**Pixel coordinate grounding data:**
▬▬▬▬▬▬▬▬▬▬

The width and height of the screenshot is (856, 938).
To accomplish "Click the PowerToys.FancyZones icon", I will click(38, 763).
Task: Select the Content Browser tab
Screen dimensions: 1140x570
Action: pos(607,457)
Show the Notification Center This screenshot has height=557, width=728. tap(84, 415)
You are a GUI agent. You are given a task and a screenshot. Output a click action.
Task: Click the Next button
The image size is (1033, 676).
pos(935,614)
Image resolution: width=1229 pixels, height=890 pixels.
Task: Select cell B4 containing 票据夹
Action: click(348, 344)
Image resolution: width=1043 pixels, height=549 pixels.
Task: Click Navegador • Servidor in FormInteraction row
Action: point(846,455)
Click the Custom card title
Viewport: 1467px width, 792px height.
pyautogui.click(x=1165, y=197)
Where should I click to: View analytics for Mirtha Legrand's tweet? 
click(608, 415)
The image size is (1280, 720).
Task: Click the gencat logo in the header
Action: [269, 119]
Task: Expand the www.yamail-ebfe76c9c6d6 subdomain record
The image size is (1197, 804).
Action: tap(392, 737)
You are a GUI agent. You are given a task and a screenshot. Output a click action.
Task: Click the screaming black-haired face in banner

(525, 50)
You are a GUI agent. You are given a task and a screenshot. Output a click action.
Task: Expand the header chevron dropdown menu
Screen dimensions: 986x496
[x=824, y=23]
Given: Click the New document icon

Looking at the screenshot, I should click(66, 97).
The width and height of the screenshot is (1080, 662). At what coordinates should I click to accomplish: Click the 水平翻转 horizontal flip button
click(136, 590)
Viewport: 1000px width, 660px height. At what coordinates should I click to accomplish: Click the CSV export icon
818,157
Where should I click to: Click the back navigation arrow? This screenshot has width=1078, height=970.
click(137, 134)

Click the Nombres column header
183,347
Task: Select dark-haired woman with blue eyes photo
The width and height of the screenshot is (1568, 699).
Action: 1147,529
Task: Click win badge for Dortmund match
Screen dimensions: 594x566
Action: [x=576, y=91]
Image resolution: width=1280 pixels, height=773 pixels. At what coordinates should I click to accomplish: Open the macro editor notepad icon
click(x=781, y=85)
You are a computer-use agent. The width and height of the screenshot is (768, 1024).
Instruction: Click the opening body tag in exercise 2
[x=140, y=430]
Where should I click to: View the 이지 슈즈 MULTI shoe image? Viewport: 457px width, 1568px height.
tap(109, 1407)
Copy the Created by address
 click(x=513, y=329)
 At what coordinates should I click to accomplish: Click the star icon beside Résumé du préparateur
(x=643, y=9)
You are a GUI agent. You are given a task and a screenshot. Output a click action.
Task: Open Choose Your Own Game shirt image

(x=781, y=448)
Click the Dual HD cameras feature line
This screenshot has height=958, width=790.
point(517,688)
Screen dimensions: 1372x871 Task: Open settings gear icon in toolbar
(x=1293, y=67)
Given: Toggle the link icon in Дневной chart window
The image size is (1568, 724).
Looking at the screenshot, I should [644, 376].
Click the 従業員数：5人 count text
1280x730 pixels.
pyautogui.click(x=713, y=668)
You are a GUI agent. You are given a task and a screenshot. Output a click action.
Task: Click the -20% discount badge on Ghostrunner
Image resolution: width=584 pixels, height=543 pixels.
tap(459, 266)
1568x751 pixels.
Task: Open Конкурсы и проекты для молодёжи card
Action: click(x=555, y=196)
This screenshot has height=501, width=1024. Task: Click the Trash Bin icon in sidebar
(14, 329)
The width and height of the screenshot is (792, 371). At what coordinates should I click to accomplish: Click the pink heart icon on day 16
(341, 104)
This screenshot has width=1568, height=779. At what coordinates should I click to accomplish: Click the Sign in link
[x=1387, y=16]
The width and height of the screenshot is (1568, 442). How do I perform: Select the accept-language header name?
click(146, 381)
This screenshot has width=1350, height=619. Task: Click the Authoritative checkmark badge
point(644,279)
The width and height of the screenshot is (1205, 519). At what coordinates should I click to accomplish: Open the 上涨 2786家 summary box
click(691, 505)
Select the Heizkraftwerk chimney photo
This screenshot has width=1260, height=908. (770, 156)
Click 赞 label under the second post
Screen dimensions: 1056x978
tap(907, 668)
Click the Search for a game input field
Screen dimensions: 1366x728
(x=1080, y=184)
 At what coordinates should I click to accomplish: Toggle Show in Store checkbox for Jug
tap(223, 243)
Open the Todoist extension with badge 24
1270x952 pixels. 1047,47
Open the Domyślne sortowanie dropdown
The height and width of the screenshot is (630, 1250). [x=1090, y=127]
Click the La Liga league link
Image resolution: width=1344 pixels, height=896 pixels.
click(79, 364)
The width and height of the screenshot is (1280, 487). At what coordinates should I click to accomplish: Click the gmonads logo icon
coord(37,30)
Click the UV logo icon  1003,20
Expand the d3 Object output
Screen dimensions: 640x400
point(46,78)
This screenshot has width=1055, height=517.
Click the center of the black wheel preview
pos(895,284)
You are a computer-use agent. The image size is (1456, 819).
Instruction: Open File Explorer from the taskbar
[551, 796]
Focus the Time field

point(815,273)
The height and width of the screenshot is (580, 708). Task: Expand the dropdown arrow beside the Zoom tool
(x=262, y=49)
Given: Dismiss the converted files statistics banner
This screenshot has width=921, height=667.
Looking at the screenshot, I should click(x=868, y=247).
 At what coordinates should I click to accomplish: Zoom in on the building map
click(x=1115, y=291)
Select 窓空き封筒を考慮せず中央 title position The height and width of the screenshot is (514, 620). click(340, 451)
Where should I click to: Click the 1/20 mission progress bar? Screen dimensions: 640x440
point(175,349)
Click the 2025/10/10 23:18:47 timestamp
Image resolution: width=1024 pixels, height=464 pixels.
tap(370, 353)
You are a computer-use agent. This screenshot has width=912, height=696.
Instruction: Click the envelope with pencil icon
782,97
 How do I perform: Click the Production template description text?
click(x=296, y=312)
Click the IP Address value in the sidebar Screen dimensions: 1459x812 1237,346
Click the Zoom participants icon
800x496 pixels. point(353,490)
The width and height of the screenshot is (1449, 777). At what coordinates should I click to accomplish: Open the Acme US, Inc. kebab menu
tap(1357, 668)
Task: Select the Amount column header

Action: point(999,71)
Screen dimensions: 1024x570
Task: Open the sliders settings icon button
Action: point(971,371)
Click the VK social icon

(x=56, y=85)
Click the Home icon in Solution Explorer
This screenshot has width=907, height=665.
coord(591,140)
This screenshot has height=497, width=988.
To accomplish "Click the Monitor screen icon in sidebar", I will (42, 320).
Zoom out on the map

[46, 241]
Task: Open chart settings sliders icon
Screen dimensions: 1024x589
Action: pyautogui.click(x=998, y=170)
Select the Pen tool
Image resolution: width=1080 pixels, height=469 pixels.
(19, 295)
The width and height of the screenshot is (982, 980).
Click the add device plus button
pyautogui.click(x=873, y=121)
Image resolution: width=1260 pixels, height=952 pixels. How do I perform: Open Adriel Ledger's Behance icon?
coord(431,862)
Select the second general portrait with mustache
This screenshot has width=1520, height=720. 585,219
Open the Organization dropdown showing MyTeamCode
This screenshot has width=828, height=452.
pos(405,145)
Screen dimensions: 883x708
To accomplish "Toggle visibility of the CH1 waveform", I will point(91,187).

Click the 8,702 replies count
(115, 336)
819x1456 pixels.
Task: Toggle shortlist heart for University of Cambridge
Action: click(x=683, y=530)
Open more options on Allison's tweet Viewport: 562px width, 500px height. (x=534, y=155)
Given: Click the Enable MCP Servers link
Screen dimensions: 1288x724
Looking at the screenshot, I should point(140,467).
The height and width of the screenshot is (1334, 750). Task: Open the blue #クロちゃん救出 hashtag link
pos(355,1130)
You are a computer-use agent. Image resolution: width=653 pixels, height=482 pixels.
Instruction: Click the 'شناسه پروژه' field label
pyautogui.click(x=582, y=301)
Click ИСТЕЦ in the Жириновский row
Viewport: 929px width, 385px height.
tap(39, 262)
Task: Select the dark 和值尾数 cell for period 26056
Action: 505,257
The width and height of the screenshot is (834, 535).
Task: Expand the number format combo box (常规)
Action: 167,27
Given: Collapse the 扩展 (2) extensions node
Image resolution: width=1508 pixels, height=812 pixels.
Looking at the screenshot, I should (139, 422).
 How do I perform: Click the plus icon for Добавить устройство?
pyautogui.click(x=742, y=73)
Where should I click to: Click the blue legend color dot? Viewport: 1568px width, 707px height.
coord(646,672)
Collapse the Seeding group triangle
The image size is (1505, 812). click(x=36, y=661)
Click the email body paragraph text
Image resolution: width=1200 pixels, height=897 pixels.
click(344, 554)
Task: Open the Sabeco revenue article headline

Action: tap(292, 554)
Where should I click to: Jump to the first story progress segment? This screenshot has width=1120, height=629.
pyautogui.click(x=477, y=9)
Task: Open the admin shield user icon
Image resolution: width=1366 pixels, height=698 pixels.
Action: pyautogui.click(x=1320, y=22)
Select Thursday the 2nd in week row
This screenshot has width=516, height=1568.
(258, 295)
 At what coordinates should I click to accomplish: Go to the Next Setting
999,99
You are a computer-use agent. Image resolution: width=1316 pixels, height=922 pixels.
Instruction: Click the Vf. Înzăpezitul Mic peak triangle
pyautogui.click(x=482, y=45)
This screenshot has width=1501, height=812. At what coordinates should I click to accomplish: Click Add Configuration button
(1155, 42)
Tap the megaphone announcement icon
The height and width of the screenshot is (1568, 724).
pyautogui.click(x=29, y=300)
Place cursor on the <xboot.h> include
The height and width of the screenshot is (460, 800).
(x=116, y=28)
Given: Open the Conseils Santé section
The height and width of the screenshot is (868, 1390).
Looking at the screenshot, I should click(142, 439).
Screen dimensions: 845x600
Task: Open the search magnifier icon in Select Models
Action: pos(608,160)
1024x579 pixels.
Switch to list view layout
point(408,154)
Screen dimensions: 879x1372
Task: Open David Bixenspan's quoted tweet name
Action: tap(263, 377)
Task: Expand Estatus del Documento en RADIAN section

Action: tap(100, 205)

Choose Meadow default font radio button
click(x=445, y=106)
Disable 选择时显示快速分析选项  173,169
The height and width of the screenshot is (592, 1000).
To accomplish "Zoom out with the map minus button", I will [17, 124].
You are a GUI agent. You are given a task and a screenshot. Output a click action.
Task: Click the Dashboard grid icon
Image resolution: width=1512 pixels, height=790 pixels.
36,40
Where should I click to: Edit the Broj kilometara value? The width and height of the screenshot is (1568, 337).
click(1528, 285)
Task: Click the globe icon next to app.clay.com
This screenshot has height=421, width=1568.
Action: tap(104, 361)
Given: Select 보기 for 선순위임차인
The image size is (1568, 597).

▬▬▬▬▬▬▬▬▬▬

A verbatim transcription is needed of the lines above, starting at the line with "At what coordinates should I click to accomplish: Go" and ending at the line with "Tap the megaphone announcement icon", both included, and of nothing else.

 At what coordinates should I click to accomplish: Go to the Next Setting
999,99
You are a computer-use agent. Image resolution: width=1316 pixels, height=922 pixels.
Instruction: Click the Vf. Înzăpezitul Mic peak triangle
pyautogui.click(x=482, y=45)
This screenshot has width=1501, height=812. At what coordinates should I click to accomplish: Click Add Configuration button
(1155, 42)
Tap the megaphone announcement icon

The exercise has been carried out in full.